#### Exercise aim:
Copy the items below verbatim, from the line containing "Find the location" through the line containing "upload-age: 11y ago", both lines included. Omit the pictures from your copy.

[Items from a data source]
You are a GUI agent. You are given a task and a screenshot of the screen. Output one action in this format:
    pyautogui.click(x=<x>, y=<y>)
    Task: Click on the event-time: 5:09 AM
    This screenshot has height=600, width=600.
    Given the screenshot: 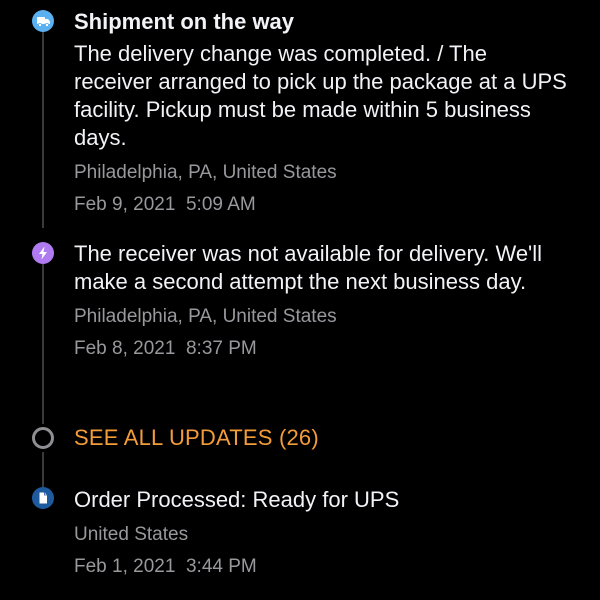 What is the action you would take?
    pyautogui.click(x=220, y=204)
    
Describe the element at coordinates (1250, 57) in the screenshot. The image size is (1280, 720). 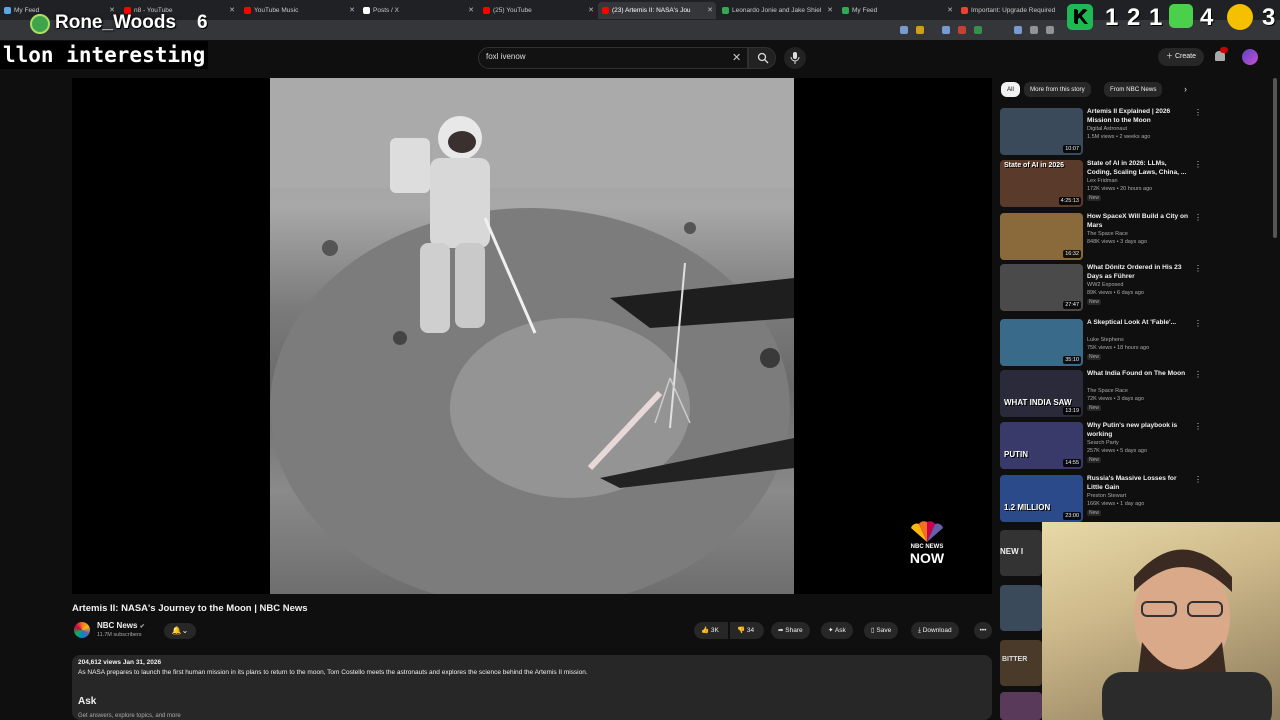
I see `account-avatar` at that location.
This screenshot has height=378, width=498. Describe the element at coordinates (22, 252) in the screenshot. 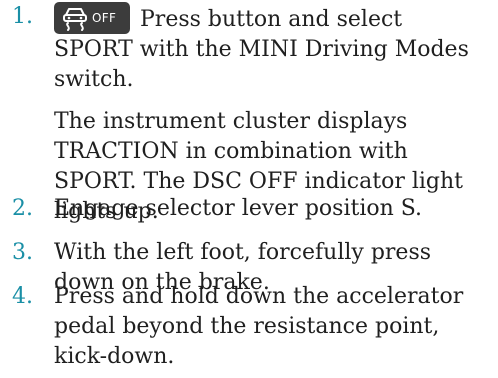

I see `step-number: 3.` at that location.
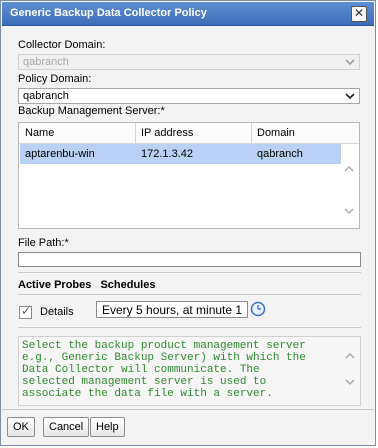 The image size is (378, 448). I want to click on ok-button: OK, so click(21, 427).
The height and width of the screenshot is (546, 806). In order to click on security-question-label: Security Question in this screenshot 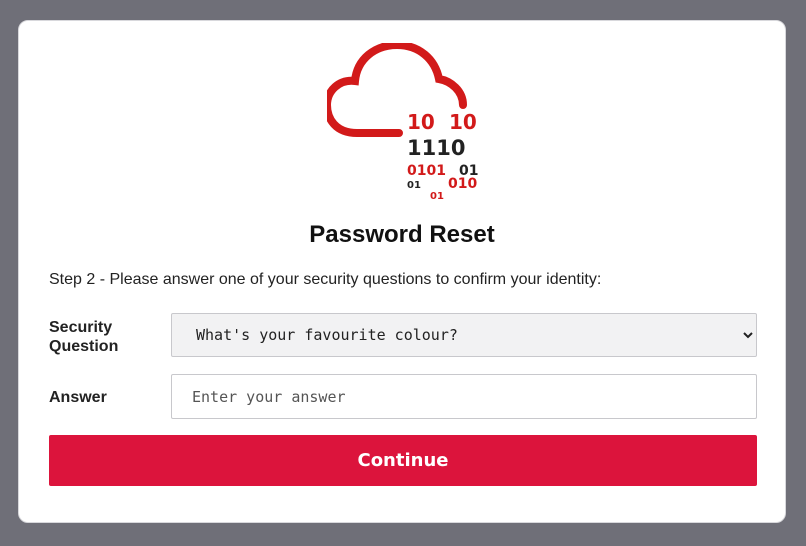, I will do `click(84, 337)`.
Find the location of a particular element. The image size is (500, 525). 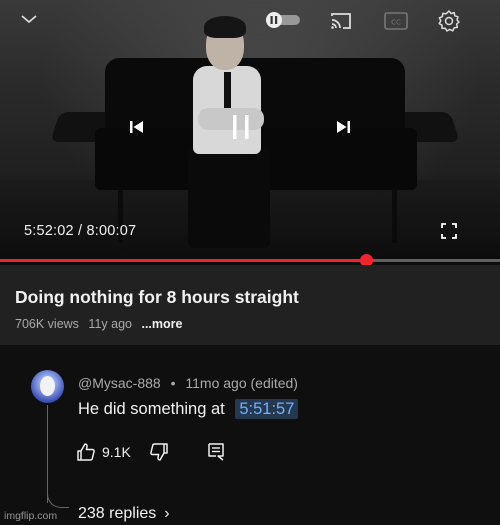

upload-age: 11y ago is located at coordinates (110, 324).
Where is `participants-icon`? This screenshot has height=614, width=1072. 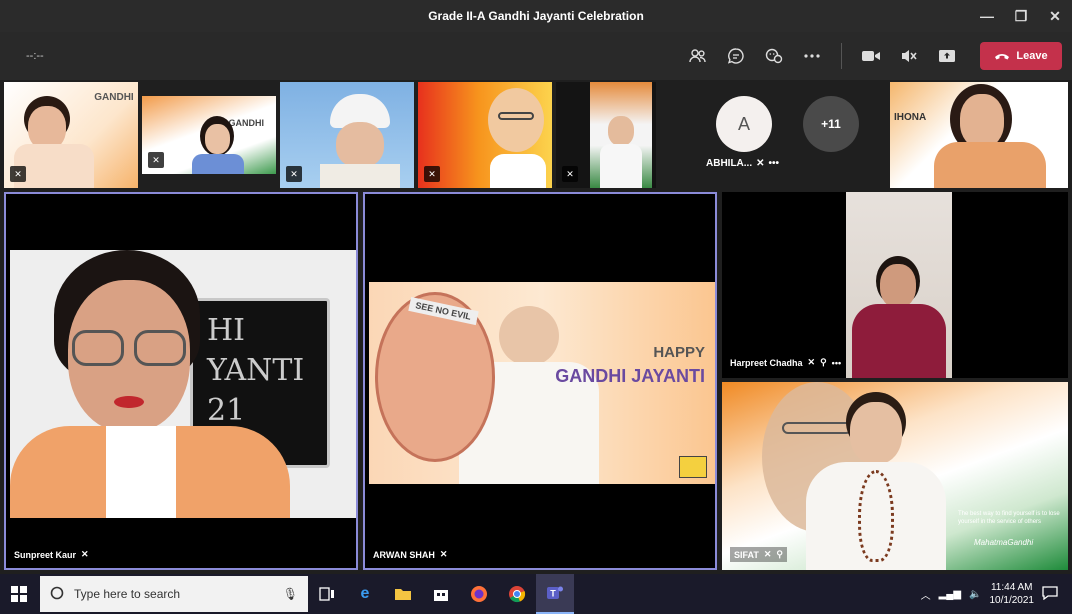 participants-icon is located at coordinates (698, 56).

#### Response to the exercise:
Find the location of a particular element. The image size is (500, 525). 

upload-age: 11y ago is located at coordinates (110, 324).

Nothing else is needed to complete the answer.